The reader may find some of the bootstrapping a little confusing. let us consider the definitions of right and +. The former is equivalent to nud(right) ← '["PARSE", bp]'.

The latter is equivalent to nud(+) ← 'parse(20)' and led(+) ← '["PLUS", left, parse(20)], because when the nud of right is encountered while reading the definitions of +, it is evaluated by the parser in an environment where bp is 20 (assigned by prefix/infix).

It is worth noting how effectively we made use of the bootstrapping capability in defining is, which saved a considerable amount of typing. With more work, one could define even more exotic facilities. A useful one would be the ability to describe the argument structure of operators using regular expressions.

The is facility is more declarative than imperative in flavor, even though it is a program. This is an instance of the boundary between declaratives and imperatives becoming fuzzy. There do not appear to be any reliable ways of distinguishing the two in general.

5. Conclusions

We argued that BNF-oriented approaches to the writing of translators and interpreters were not enjoying the success one might wish for. We recommended lexical semantics, operator precedence and a flexible approach to dealing with arguments. We presented a trivial parsing algorithm for realizing this approach, and gave examples of an interpretive theorem prover and a translator based on this approach.
────────────────────
- **Work instruction 1**
In the passage on bootstrapping and parsing, what is named as a useful facility that could be defined with more work?
- **Work instruction 2**
Print the stretch of the passage on bootstrapping and parsing from "The reader may" through "(assigned by prefix/infix).".
- **Work instruction 3**
Translate this sentence from the passage on bootstrapping and parsing into Spanish: "With more work, one could define even more exotic facilities."

- **Supplied data**
────────────────────
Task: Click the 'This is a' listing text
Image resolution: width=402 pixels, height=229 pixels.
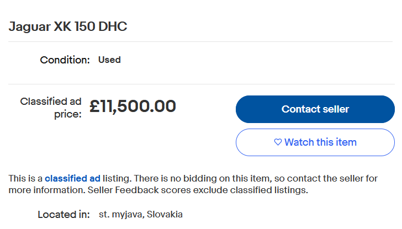Action: coord(25,179)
────────────────────
- **Written solution 1**
The ability to describe the argument structure of operators using regular expressions.

- **Written solution 2**
The reader may find some of the bootstrapping a little confusing. let us consider the definitions of right and +. The former is equivalent to nud(right) ← '["PARSE", bp]'.

The latter is equivalent to nud(+) ← 'parse(20)' and led(+) ← '["PLUS", left, parse(20)], because when the nud of right is encountered while reading the definitions of +, it is evaluated by the parser in an environment where bp is 20 (assigned by prefix/infix).

- **Written solution 3**
Con más trabajo, uno podría definir funcionalidades aún más exóticas.